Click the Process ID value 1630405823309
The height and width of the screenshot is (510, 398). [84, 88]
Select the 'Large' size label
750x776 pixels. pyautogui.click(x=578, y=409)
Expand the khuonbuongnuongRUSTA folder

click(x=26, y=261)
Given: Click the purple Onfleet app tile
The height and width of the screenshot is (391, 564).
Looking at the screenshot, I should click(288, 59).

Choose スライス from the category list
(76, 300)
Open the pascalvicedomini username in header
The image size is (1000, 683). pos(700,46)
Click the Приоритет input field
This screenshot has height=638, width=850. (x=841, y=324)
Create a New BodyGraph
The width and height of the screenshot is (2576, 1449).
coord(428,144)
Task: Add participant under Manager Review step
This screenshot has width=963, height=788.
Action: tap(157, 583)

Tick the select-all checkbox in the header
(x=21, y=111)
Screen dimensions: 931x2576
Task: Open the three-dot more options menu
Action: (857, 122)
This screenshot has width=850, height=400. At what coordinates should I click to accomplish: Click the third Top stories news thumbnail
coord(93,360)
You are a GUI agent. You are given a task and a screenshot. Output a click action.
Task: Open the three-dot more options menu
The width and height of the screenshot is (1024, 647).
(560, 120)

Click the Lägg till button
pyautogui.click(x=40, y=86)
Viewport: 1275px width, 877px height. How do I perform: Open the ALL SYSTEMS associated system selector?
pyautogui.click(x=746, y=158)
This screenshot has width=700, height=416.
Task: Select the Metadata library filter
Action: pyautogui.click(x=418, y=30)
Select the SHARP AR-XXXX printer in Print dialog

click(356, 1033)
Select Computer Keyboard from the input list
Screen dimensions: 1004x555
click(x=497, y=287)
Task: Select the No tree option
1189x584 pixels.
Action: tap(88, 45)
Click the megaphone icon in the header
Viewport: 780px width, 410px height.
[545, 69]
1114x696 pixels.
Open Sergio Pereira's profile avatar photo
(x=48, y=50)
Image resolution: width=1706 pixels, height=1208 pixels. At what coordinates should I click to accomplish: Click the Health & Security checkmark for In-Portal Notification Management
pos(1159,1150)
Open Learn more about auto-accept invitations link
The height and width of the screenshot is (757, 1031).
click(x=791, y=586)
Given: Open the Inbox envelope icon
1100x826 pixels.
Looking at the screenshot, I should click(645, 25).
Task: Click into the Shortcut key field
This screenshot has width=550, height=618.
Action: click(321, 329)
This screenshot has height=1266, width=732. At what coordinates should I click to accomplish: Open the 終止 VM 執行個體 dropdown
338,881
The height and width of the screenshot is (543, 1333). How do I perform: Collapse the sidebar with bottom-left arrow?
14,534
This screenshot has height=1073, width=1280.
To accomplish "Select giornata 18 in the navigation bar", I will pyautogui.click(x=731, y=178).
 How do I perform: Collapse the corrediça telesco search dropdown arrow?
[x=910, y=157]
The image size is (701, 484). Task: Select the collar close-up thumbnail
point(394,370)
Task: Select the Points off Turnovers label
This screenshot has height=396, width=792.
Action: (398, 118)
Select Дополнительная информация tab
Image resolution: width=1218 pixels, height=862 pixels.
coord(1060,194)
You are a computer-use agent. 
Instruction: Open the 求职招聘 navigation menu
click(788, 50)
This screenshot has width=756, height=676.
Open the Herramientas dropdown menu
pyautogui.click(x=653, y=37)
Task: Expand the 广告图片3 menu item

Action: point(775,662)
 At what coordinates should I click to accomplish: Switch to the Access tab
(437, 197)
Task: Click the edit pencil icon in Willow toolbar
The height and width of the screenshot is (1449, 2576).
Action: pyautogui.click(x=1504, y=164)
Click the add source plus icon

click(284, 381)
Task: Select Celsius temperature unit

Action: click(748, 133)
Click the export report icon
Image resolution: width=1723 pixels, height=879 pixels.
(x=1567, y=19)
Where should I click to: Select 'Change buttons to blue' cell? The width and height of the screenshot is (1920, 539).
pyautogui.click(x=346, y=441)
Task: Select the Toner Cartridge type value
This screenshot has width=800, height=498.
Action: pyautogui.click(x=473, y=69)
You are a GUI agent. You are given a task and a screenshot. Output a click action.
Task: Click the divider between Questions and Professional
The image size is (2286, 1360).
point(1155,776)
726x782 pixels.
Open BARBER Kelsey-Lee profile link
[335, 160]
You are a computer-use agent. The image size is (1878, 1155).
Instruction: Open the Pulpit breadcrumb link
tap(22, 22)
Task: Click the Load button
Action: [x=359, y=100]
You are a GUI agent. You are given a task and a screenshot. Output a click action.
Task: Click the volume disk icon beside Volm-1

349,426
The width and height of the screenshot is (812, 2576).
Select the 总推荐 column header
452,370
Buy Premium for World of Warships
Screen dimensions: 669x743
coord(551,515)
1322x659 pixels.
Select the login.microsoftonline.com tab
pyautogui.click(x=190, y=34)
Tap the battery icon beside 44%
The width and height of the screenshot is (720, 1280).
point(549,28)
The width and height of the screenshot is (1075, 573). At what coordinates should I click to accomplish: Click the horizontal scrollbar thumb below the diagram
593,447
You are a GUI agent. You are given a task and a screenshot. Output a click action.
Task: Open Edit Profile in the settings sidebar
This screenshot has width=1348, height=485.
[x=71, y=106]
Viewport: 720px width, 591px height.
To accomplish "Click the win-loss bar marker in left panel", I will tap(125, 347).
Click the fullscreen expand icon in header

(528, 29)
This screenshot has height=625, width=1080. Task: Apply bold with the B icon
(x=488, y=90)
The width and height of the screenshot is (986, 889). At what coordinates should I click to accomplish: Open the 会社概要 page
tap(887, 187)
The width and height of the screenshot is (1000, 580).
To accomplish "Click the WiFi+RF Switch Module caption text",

## Task
Count the lines in the records above that contain the string "sidebar", treating uppercase and lowercase as different, and reply with the number alone.

## The response
2